すれ違いお見合い結婚~相手は私を嫌ってるはずの幼馴染みでした~
〈智大side〉

いつものように風呂に入り、最後に冷水のシャワーを浴びて頭を冷やす。
今日も藍里に対して強い態度と口調で話したり接してしまった事を内心後悔しながら目の前の鏡を見る。

「俺も室山先輩のように笑えばいいのか……?」

思い浮かべるのは自分よりもいい体格をして、豪快な性格と男らしい態度と口調をしながらも、いつでも明るい笑顔で男女問わず慕われている室山だった。

あの人のように笑えればもしかして藍里も……?
と自問するが、藍里を前にすると上手く笑えないのを分かっていて失笑し、勢いよく頭を振って水滴を飛ばした。
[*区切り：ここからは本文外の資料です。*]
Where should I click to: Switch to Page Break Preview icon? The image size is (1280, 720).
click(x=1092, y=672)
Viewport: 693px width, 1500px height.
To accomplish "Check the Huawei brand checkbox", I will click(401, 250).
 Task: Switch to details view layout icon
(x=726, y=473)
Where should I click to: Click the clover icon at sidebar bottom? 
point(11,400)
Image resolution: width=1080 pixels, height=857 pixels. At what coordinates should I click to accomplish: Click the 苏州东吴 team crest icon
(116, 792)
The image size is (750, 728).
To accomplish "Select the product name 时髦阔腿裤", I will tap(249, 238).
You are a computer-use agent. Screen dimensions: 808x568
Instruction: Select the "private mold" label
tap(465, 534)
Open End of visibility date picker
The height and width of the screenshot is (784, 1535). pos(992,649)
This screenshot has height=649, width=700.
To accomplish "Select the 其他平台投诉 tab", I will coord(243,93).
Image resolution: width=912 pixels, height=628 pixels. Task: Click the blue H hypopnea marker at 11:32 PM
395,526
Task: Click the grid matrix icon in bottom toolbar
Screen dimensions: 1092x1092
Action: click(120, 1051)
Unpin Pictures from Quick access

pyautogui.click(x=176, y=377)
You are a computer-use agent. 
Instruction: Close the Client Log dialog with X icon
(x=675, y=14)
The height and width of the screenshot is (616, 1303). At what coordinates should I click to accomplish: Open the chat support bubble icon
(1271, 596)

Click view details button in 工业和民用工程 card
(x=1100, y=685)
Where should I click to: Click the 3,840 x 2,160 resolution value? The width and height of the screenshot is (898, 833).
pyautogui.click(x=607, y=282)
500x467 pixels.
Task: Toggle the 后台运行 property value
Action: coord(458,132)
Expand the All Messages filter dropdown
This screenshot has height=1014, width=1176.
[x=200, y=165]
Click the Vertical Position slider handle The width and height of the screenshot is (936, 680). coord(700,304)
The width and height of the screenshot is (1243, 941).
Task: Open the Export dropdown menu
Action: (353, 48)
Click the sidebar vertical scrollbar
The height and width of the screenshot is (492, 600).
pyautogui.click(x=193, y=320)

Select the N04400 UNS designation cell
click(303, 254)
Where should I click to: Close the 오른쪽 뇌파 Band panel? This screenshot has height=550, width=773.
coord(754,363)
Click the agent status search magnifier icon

寝室に入ると、そこにはいつものようにダブルベッドの端っこに小さく丸まって眠る藍里の姿。
顔に耳を近付け、呼吸が落ち着いているのを確認すると智大は安堵の息を吐いた。

そしてそっと手を伸ばして指先だけで少し冷たくなった柔らかい頬に触れる。

「……無理するな。頼むから……」

その声は夜の静寂に溶け込み、誰の耳にも届くことはなかったが、藍里はその言葉に答えるかのように智大の指先に軽く頬擦りをしたような気がした。

自然と頬が緩むが、すぐに偶然だろうと思い直し、智大は自分用にしては広く空けられたスペースに入ると眠気が訪れるまで藍里の小さな背中を暫く見つめていた。